Cross your heart and hope to die: Blues run the game for Dugan McBane (Allen VanHouzen) in Cakes’n’ale Theatre Company’s Bullet for Unaccompanied Heart.

Fortunately, the title is the only real weakness in Robert Wray’s play, Cakes’n’ale Theatre Company‘s premiere production, which had a three-day run last weekend at a fourth-floor space at Live Arts, and will have two performances at the Bridge Progressive Arts Initiative early next week. Wray, a veteran writer and actor who has paid his dues in New York City and Los Angeles, employs a device that not only helps give his play an uncommon flavor, but also serves to express what introducing a new theater company to a city is all about: extending the bounds of artistic freedom.

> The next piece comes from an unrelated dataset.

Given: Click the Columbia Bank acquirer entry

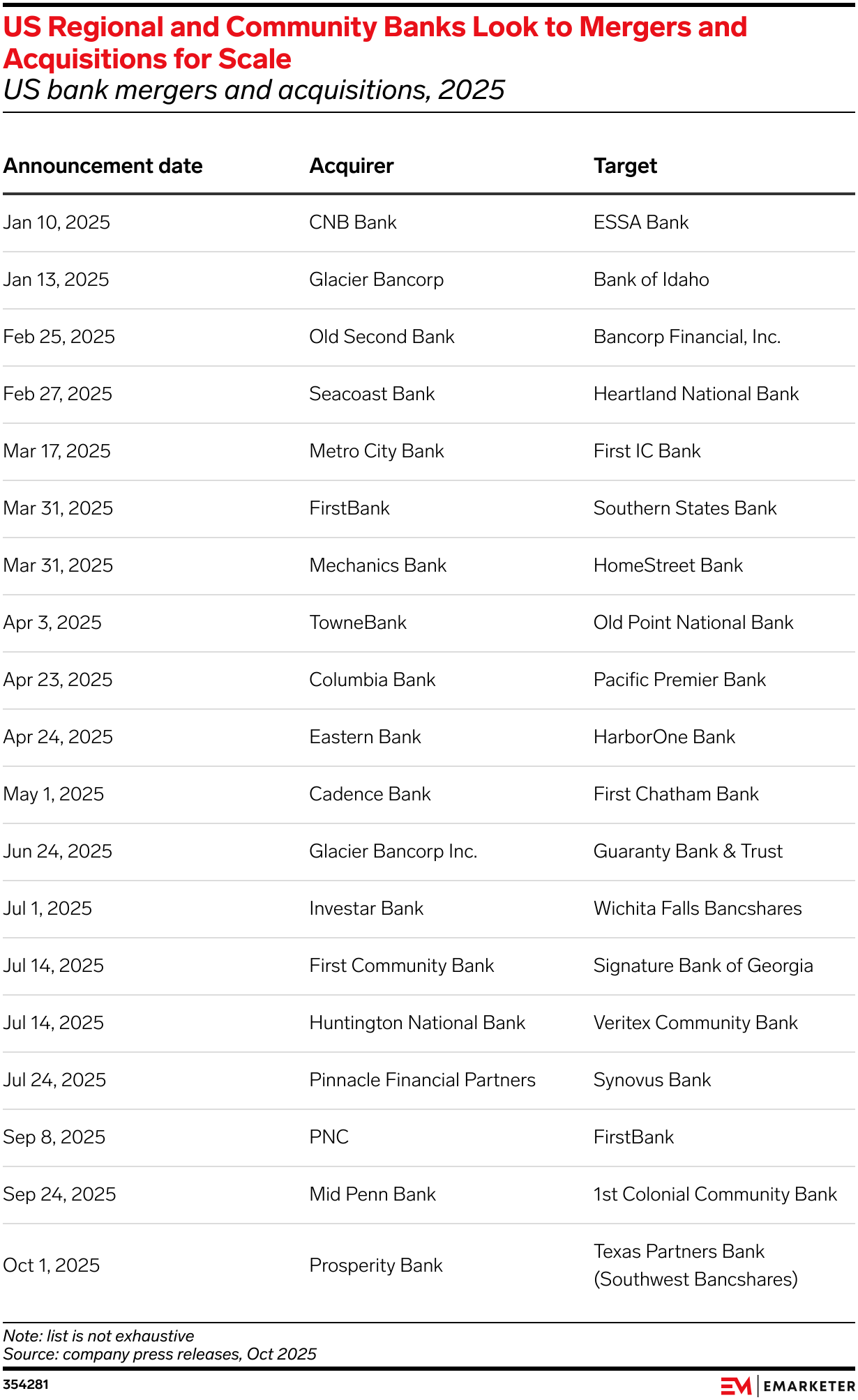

Bullet takes place in the country of the mind—specifically, the mind of blues singer and guitarist Dugan McBane (the name blues lover Van Morrison would adopt if he wanted to announce his Irishness to the world), played by Allen VanHouzen. McBane, haunted by the ghost of his muse and ex-girlfriend, Anya Magnifico (Claire McGurk), is locked in what looks like an ordinary urban apartment building living room—in fact, it’s the prison, so to speak, of his botched past, complete with a guard named Milo (Don Gaylord) who waves a gun in McBane’s face every time he thinks about trying to let go of his thoughts.

Just as the mind contains innumerable possibilities, the play is like a blues song that hints at the standard lyrics while also flourishing beat poet rhythms, David Mamet-speak, Samuel Beckett-like existential ghoulishness and just about anything else Wray can think of. The task he’s presented himself is to keep all this indulgence from spilling over into self-indulgence, and for the most part he succeeds (director Sean Chandler chimes in by keeping the tone and atmosphere tight and consistent). And even when the play threatens to disappear in the heavy mist of its influences, it maintains a hearty individuality that’s an entirely welcome contrast to much of what’s available for Charlottesville theatergoers.

It should also be noted that the play, with its lengthy monologues that aim to exhume with words a buried past, and its emotional intensity, presents a huge challenge for actors, and the always-surprising pool of local acting talent has delivered. While Gaylord in the supporting role is solid, VanHouzen and McGurk do all the heavy lifting with unwavering confidence and professional panache.

Cakes’n’ale Theatre Company present Bullet for Unaccompanied Heart again at the Bridge Progressive Arts Initiative on November 26-27 at 8pm. Tickets are available in exchange for donations at the door.